Whether you love or hate metal music, there is no denying that it is not an easy style of music to play and that some degree of technical proficiency, inventiveness and (perhaps most importantly) heart and feel is required to be considered one of the premier players in the genre (or any genre for that matter). From Jimmy Page and Tony Iommi to Eddie Van Halen and Ace Frehley to Dimebag Darrell and Kerry King to relatively newer faces like Mark Morton and Alexi Laiho, metal has produced and will continue to produce many a guitar great. Two recent releases are prime examples of overall great playing from a metal band, but more specifically, really great technical guitar playing that has all the flash and over-the-topness traditionally associated with the genre without being gaudy.

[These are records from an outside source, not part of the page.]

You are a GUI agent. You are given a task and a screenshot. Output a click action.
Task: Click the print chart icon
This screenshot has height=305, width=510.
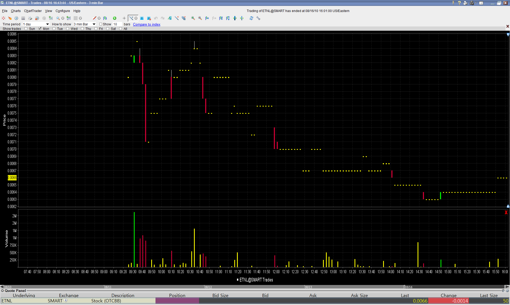coord(30,18)
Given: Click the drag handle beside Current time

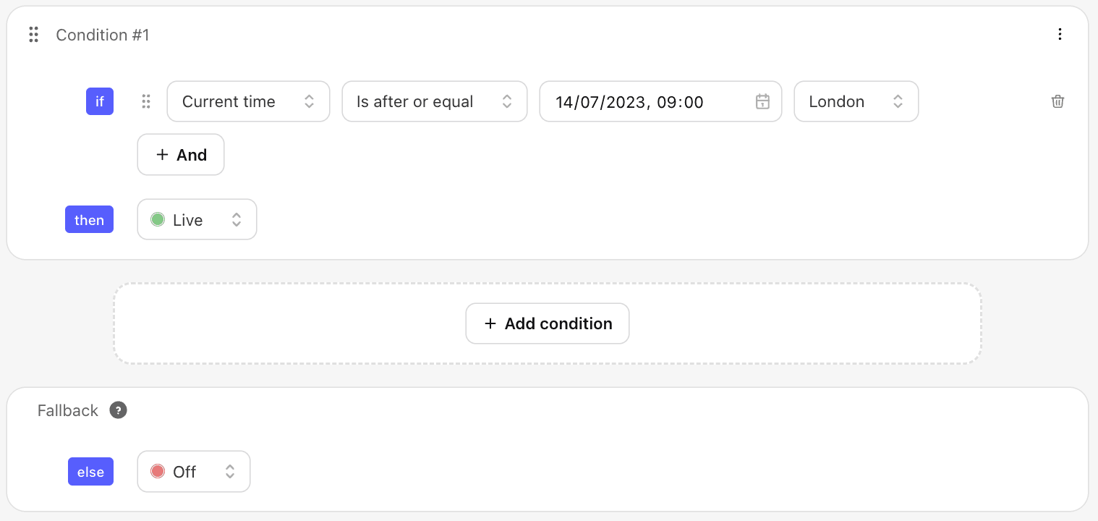Looking at the screenshot, I should point(146,101).
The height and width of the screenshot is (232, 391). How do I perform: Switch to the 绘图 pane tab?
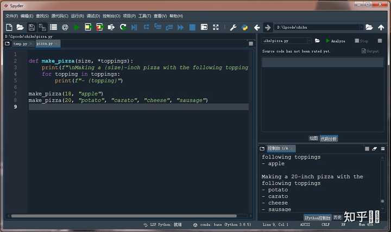(x=313, y=139)
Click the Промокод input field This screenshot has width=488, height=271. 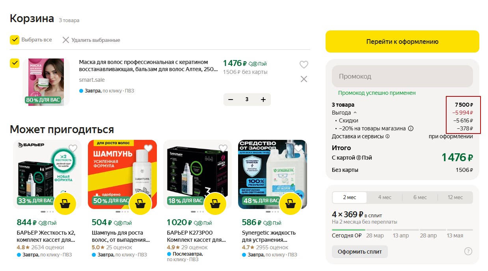402,76
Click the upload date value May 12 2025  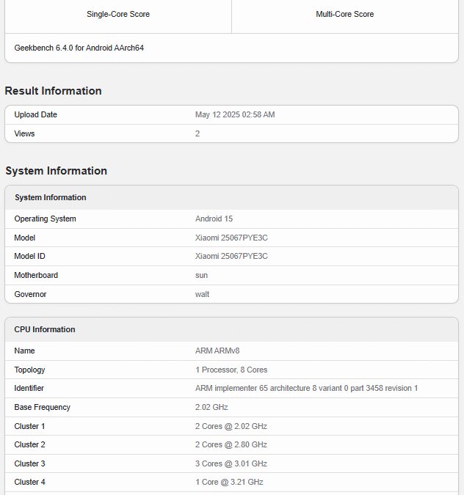(x=235, y=115)
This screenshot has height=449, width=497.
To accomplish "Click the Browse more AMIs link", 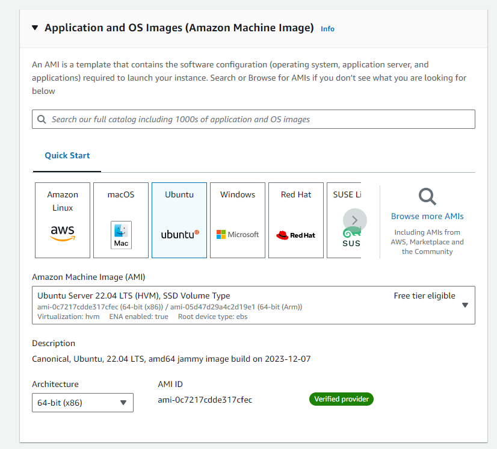I will click(427, 216).

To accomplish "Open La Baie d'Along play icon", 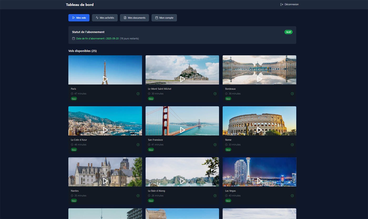I will coord(182,181).
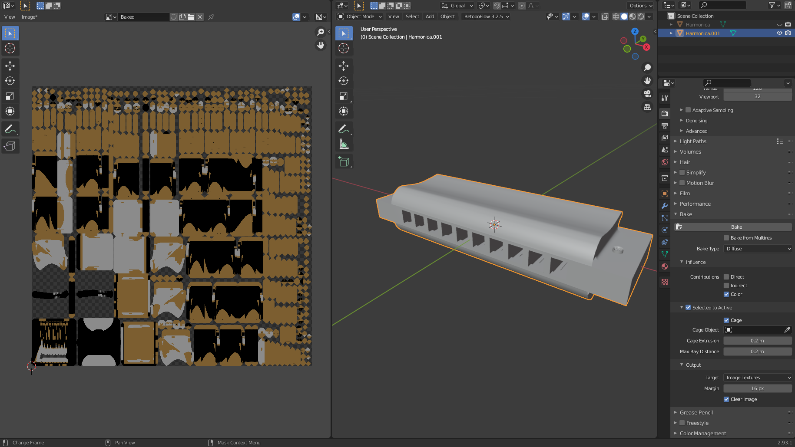Open the Modifier Properties tab (wrench icon)

pos(664,205)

I've loved Megadeth since I was in junior high and picked up a copy of their album So Far, So Good...So What! Megadeth is considered part of the "Big Four" (along with Metallica, Slayer and Anthrax) of the original thrash movement. And for good reason as Peace Sells...But Who's Buying? and Rust In Peace are landmark metal albums. In 1999, Megadeth derailed with the release of their 8th studio album Risk. I had been a fan of every Megadeth album up until this point, but the album was panned so badly by critics and fans when it came out that I never even bothered listening to it. By all accounts they "sold out" and went for a commercial hit with disastrous results. The band released three studio albums after Risk that were all a return to their metal roots, but nothing that quite captured the magic of the glory days (and some may argue this is due to the departure of original bassist Dave Ellefson Jr., but Megadeth has always been singer/guitarist Dave Mustaine's band). Now comes the fourth release since Risk, Endgame. While not quite back to the glory days, Dave Mustaine and his band of hired guns are certainly pointed squarely in the right direction on this album. Marrying the thrash assault of Rust In Peace with the more commercial leanings of Countdown To Extinction and Cryptic Writings, this release is probably the most listenable Megadeth album since the aforementioned Cryptic Writings. If you are a fan of the band's studio efforts up to, but not including Risk, then this is an album you must check out.

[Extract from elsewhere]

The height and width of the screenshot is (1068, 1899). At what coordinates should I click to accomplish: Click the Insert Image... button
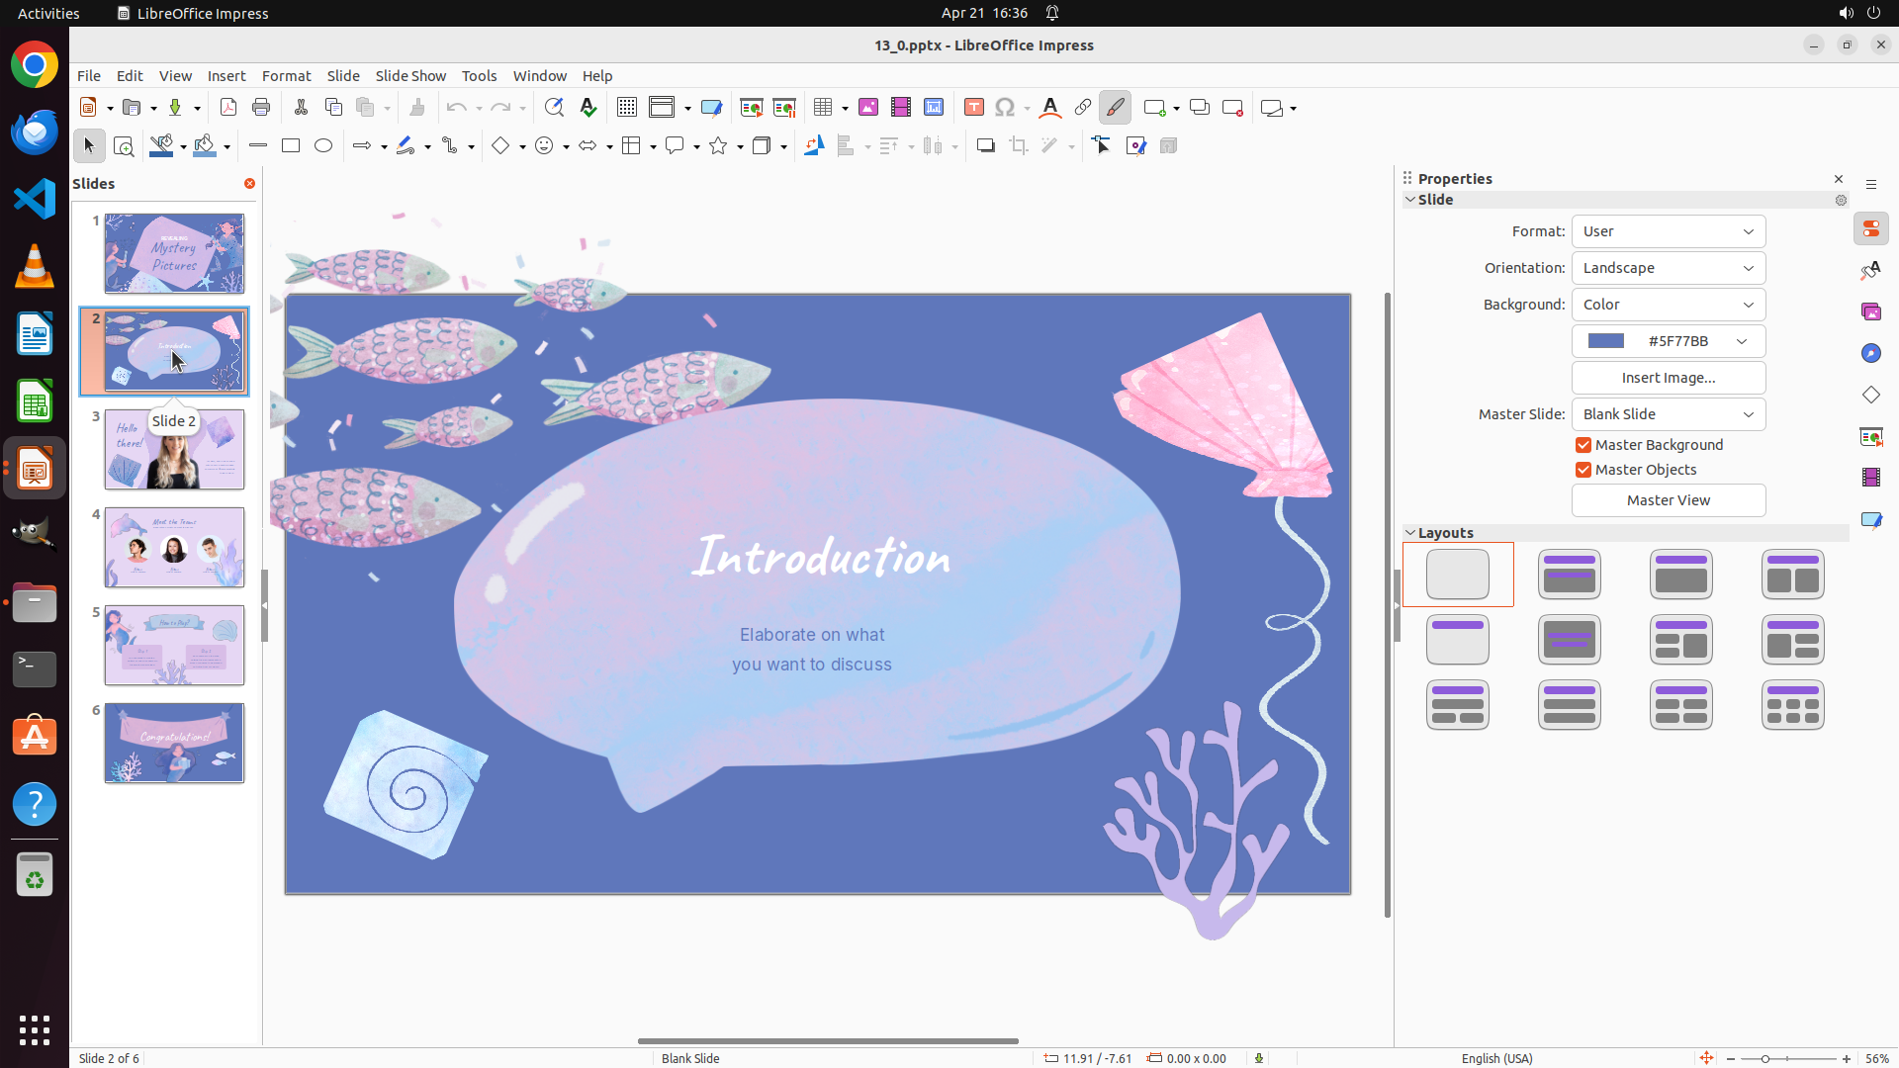(x=1668, y=379)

In 2000, a friend working at the label Century Media sent me a couple new releases that they had recently put out. One of them was Of One Blood by the MA band Shadows Fall. I put on the cd not knowing or expecting much, but it wound up being love at first listen. While not technically their debut album, it was the first with new singer Brian Fair (they had one album prior to this with a different singer) and the band would release two fantastic albums after it, The Art Of Balance and The War Within, that firmly established them as leaders in the New Wave of American Heavy Metal movement. Growing record sales, bigger tours and video airplay led to the band signing with a major label and in 2007 they released Threads Of Life on Atlantic Records (who, major label or not, have released some legendary metal records over the years). It wasn't a bad album per se, but it just didn't feel like the logical next step in the direction that had been established by prior releases. The band wound up leaving Atlantic and starting their own label, Everblack Industries, for which they partnered with Ferret Music to release their latest album Retribution. Not unlike Megadeth (but not nearly on the same scale, as Threads Of Life was not even close to as dramatic a failure and fall from grace as Megadeth's Risk was), Shadows Fall is releasing an album that is a step back in the right direction. I like that they made a solid 10 song (is anyone else sick of these 14 - 16 song albums...it's too much!), straight to the point quality metal release. The band is known for playing thrash mixed with touches of hardcore and tastefully incorporating plenty of melody into the mix. Most of these newer metalcore bands incorporate melody into the mix and it sounds formulaic and uninspired, whereas the Shads use of melody comes from a clear and obvious admiration for the great (and talented) hair metal bands of the '80s and thus sounds unforced and genuine. The guitarists, Matthew Bachand (who provides the clean vocals) and Jonathan Donais, are absolute shredders and put on quite the show on this release. Highly recommended whether you already dig the band or have never heard them before.